Hari ini, Jiyeon dan Jieun pergi sekolah bersama. Setelah hari-hari sebelumnya mereka tak lagi berangkat bersama. Jieun yang terlambat bangun pagi selalu menjadi alasan, sehingga Jiyeon berakhir dengan memenuhi ajakan Myungsoo untuk berangkat bersama. Sebenarnya ada hal yang aneh. Meski terlambat bangun, Jieun tak pernah sekalipun terlambat datang ke sekolah. Berbeda dengan kebiasaannya saat di SMP dulu. Bahkan karena kebiasaan Jieun itu, Jiyeon dan Sehun pernah sekali terkena imbasnya juga. Karenanya kalau Jieun sudah terlambat bangun, sebaiknya ditinggalkan saja.
Pemandangan di luar bus menjadi pusat perhatian sepasang mata Jiyeon. Ada sesuatu yang membuatnya dilema.“Bagaimana kencanmu dengan Myungsoo Oppa, kemarin?”Suara sopran Jieun selalu saja mampu menyadarkannya dari lamunan.
“Kencan?”Sepasang mata Jiyeon kini beralih pada Jieun, dengan alis mata yang sudah hampir menyatu.
“Hm, aku tahu hari minggu kemarin kau pergi ke tempat ice skating bersama Oppa.”

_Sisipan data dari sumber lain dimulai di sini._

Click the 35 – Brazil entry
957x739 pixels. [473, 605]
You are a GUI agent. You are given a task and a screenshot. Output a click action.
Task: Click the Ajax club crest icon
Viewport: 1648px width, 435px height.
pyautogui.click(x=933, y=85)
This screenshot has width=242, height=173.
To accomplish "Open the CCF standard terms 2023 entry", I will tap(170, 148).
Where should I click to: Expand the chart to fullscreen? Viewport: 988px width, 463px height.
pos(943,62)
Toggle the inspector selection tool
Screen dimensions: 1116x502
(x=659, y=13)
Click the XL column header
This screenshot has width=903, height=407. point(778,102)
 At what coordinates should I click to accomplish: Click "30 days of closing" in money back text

“Bagaimana bisa kau tahu? Aku belum cerita apapun, dan... Oppa bahkan datang mendadak sekali kemarin."Jieun belum berani menanggapi, sementara Jiyeon masih terus berpikir."Atau jangan-jangan, kau biang keladinya.“
“Ups, ketahuan deh, hehe..”Tanpa rasa bersalah karena sudah membongkar hal pribadi sahabatnya, dengan teganya Jieun menyengir kuda.
“Omo? Apa saja yang kau ceritakan padanya?”
“Tidak banyak, hanya mengatakan kalau kau sangat menyukai tempat itu. Tempat pertama kali Sehun menyatakan perasaannya padamu sekaligus kenangan terakhir kita bersamanya.”
”Sampai sejauh itu?"Mulut Jiyeon terbuka lebar. Siap menyantap Jieun kapan saja.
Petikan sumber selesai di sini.